### To be done:
Please list every line of the material below that contains the string "Where", matching its capitalization exactly.

### Input:

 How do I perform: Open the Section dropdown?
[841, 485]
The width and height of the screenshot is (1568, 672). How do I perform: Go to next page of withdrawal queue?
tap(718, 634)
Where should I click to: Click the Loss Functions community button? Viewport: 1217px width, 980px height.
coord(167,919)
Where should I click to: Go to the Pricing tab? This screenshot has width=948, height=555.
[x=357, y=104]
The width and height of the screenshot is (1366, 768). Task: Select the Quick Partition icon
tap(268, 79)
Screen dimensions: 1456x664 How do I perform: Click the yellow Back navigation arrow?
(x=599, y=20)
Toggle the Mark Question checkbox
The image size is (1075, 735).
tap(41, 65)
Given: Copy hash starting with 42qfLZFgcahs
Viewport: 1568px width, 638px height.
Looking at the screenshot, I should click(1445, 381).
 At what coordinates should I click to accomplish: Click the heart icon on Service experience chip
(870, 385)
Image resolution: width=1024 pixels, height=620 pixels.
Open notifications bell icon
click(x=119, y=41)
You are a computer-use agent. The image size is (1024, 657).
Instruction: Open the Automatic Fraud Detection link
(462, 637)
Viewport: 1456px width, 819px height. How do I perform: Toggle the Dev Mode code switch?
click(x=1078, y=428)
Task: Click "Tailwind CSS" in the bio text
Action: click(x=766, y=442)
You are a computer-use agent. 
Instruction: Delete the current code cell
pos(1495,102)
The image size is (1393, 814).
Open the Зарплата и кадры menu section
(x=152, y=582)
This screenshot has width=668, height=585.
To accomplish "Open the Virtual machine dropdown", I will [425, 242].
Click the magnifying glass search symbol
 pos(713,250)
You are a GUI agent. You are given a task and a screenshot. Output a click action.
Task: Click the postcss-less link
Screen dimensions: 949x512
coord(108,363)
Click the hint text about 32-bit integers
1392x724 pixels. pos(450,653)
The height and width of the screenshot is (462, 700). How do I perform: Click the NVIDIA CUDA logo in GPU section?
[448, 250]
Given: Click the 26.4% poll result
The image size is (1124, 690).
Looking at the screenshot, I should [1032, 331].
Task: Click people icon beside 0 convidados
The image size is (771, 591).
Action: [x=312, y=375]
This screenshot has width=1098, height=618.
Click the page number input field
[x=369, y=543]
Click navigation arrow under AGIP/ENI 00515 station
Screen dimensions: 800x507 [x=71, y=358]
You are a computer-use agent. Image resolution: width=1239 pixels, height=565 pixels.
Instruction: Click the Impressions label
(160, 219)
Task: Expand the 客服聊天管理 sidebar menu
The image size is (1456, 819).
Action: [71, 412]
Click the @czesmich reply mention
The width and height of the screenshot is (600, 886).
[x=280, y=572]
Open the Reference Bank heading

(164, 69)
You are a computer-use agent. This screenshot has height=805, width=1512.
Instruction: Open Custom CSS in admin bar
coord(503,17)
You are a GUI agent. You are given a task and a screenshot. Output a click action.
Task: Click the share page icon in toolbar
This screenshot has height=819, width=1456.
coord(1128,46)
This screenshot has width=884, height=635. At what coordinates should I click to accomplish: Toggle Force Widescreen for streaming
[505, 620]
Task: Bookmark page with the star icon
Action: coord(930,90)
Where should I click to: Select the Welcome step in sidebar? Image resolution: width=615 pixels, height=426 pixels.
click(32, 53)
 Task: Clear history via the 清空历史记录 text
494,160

### Correct result:
Where should I click to: Click the Loss Functions community button? Viewport: 1217px width, 980px height.
Where should I click to: Go to the Pricing tab? This screenshot has width=948, height=555.
Where should I click to: Select the Welcome step in sidebar? Image resolution: width=615 pixels, height=426 pixels.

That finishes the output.